■ **Task brief**
Output the listing below, all of it, exactly as given.
Segment Start: Data for this exercise
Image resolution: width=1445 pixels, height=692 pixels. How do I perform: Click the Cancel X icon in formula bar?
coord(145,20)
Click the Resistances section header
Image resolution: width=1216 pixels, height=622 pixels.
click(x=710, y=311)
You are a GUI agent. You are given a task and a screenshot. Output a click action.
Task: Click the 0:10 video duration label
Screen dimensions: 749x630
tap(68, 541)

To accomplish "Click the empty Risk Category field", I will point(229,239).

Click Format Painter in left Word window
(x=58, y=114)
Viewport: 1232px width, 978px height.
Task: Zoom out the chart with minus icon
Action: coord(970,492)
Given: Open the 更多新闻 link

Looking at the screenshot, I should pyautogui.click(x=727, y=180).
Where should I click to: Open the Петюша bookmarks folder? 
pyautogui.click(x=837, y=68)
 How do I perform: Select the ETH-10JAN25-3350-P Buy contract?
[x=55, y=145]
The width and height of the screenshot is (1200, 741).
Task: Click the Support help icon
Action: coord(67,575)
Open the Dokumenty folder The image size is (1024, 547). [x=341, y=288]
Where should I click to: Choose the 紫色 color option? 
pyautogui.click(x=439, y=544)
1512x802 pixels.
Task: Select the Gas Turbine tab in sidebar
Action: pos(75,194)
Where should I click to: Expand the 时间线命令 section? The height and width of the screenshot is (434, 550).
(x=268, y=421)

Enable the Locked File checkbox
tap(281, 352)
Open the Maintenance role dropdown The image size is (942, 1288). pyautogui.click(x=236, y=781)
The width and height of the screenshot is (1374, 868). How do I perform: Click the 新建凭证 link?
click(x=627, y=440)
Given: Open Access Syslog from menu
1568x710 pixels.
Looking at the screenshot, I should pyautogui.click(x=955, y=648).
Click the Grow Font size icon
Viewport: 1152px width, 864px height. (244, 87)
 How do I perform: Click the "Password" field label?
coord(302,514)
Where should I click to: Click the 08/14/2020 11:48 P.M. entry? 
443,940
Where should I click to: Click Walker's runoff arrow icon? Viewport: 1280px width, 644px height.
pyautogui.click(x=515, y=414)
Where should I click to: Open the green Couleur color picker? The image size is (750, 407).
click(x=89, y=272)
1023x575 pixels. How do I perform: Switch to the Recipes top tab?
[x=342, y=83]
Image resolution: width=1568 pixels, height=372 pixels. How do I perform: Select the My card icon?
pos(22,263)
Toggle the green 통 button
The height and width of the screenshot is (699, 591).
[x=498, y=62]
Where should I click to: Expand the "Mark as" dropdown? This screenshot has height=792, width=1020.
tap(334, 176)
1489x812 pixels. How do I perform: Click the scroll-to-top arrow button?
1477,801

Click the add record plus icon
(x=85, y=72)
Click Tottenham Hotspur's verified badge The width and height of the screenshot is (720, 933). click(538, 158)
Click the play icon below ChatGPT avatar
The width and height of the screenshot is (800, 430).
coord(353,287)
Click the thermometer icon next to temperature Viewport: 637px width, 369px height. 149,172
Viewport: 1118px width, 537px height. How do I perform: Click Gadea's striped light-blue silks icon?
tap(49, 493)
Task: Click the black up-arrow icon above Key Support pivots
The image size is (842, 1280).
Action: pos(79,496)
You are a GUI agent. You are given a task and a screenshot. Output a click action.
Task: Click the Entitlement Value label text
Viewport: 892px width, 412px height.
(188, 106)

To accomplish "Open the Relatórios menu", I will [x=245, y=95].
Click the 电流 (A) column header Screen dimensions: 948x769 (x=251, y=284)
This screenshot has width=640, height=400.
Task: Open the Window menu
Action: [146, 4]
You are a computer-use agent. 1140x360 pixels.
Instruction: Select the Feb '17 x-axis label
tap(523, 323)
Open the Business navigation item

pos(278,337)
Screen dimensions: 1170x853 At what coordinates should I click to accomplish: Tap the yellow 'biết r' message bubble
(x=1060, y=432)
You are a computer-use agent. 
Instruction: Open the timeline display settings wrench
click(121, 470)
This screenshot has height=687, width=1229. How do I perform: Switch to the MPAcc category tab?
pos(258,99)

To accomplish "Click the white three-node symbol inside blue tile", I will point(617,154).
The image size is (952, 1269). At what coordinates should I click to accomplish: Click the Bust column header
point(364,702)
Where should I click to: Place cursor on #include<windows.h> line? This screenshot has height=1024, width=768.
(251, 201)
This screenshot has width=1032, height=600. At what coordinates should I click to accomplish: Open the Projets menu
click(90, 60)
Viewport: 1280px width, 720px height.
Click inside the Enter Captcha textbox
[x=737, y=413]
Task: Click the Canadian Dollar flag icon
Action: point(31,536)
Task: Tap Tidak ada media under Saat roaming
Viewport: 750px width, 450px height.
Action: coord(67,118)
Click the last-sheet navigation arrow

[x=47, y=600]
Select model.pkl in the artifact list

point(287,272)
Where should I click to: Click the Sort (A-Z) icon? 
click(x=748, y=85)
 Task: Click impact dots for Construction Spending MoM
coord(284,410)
Segment End: Data for this exercise
■ **Written answer**
Image resolution: width=1445 pixels, height=692 pixels. How do I perform: Click the Cancel X icon in formula bar?
coord(145,20)
Click the Resistances section header
Image resolution: width=1216 pixels, height=622 pixels.
click(x=710, y=311)
You are a GUI agent. You are given a task and a screenshot. Output a click action.
Task: Click the 0:10 video duration label
Screen dimensions: 749x630
tap(68, 541)

To accomplish "Click the empty Risk Category field", I will point(229,239).

Click Format Painter in left Word window
(x=58, y=114)
Viewport: 1232px width, 978px height.
Task: Zoom out the chart with minus icon
Action: coord(970,492)
Given: Open the 更多新闻 link

Looking at the screenshot, I should pyautogui.click(x=727, y=180).
Where should I click to: Open the Петюша bookmarks folder? 
pyautogui.click(x=837, y=68)
 How do I perform: Select the ETH-10JAN25-3350-P Buy contract?
[x=55, y=145]
The width and height of the screenshot is (1200, 741).
Task: Click the Support help icon
Action: coord(67,575)
Open the Dokumenty folder The image size is (1024, 547). [x=341, y=288]
Where should I click to: Choose the 紫色 color option? 
pyautogui.click(x=439, y=544)
1512x802 pixels.
Task: Select the Gas Turbine tab in sidebar
Action: pos(75,194)
Where should I click to: Expand the 时间线命令 section? The height and width of the screenshot is (434, 550).
(x=268, y=421)

Enable the Locked File checkbox
tap(281, 352)
Open the Maintenance role dropdown The image size is (942, 1288). pyautogui.click(x=236, y=781)
The width and height of the screenshot is (1374, 868). How do I perform: Click the 新建凭证 link?
click(x=627, y=440)
Given: Open Access Syslog from menu
1568x710 pixels.
Looking at the screenshot, I should pyautogui.click(x=955, y=648).
Click the Grow Font size icon
Viewport: 1152px width, 864px height. (244, 87)
 How do I perform: Click the "Password" field label?
coord(302,514)
Where should I click to: Click the 08/14/2020 11:48 P.M. entry? 
443,940
Where should I click to: Click Walker's runoff arrow icon? Viewport: 1280px width, 644px height.
pyautogui.click(x=515, y=414)
Where should I click to: Open the green Couleur color picker? The image size is (750, 407).
click(x=89, y=272)
1023x575 pixels. How do I perform: Switch to the Recipes top tab?
[x=342, y=83]
Image resolution: width=1568 pixels, height=372 pixels. How do I perform: Select the My card icon?
pos(22,263)
Toggle the green 통 button
The height and width of the screenshot is (699, 591).
[x=498, y=62]
Where should I click to: Expand the "Mark as" dropdown? This screenshot has height=792, width=1020.
tap(334, 176)
1489x812 pixels. How do I perform: Click the scroll-to-top arrow button?
1477,801

Click the add record plus icon
(x=85, y=72)
Click Tottenham Hotspur's verified badge The width and height of the screenshot is (720, 933). click(538, 158)
Click the play icon below ChatGPT avatar
The width and height of the screenshot is (800, 430).
coord(353,287)
Click the thermometer icon next to temperature Viewport: 637px width, 369px height. 149,172
Viewport: 1118px width, 537px height. How do I perform: Click Gadea's striped light-blue silks icon?
tap(49, 493)
Task: Click the black up-arrow icon above Key Support pivots
The image size is (842, 1280).
Action: pos(79,496)
You are a GUI agent. You are given a task and a screenshot. Output a click action.
Task: Click the Entitlement Value label text
Viewport: 892px width, 412px height.
(188, 106)

To accomplish "Open the Relatórios menu", I will [x=245, y=95].
Click the 电流 (A) column header Screen dimensions: 948x769 (x=251, y=284)
This screenshot has width=640, height=400.
Task: Open the Window menu
Action: [146, 4]
You are a computer-use agent. 1140x360 pixels.
Instruction: Select the Feb '17 x-axis label
tap(523, 323)
Open the Business navigation item

pos(278,337)
Screen dimensions: 1170x853 At what coordinates should I click to accomplish: Tap the yellow 'biết r' message bubble
(x=1060, y=432)
You are a computer-use agent. 
Instruction: Open the timeline display settings wrench
click(121, 470)
This screenshot has height=687, width=1229. How do I perform: Switch to the MPAcc category tab?
pos(258,99)

To accomplish "Click the white three-node symbol inside blue tile", I will point(617,154).
The image size is (952, 1269). At what coordinates should I click to accomplish: Click the Bust column header
point(364,702)
Where should I click to: Place cursor on #include<windows.h> line? This screenshot has height=1024, width=768.
(251, 201)
This screenshot has width=1032, height=600. At what coordinates should I click to accomplish: Open the Projets menu
click(90, 60)
Viewport: 1280px width, 720px height.
Click inside the Enter Captcha textbox
[x=737, y=413]
Task: Click the Canadian Dollar flag icon
Action: point(31,536)
Task: Tap Tidak ada media under Saat roaming
Viewport: 750px width, 450px height.
Action: coord(67,118)
Click the last-sheet navigation arrow

[x=47, y=600]
Select model.pkl in the artifact list

point(287,272)
Where should I click to: Click the Sort (A-Z) icon? 
click(x=748, y=85)
 Task: Click impact dots for Construction Spending MoM
coord(284,410)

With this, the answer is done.